> _WHAT YOU ARE ASKED TO DO_:
Your copy starts at the line containing "At what coordinates" and ends at the last line below. Copy exactly, without pictures.

> _EXCERPTED RECORDS_:
■ ■ ■
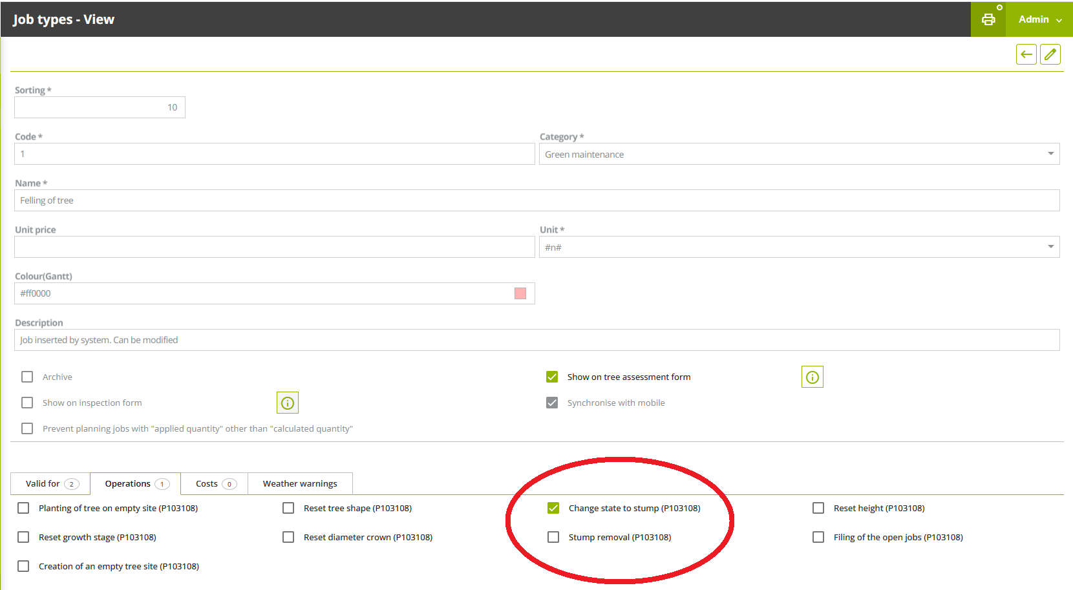This screenshot has height=590, width=1073.
Task: Switch to the Valid for tab
Action: [x=50, y=483]
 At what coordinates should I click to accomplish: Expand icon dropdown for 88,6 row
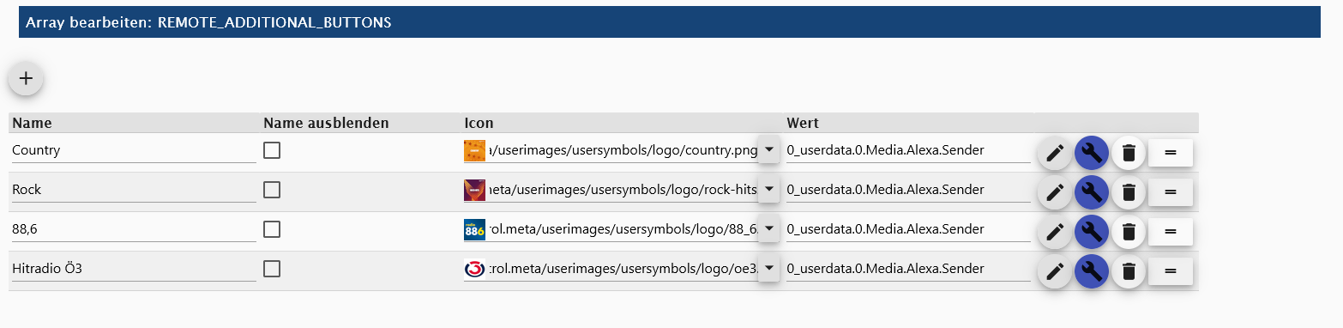tap(769, 229)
■ ■ ■
> _RESULT_:
 At what coordinates should I click to accomplish: Expand icon dropdown for 88,6 row
tap(769, 229)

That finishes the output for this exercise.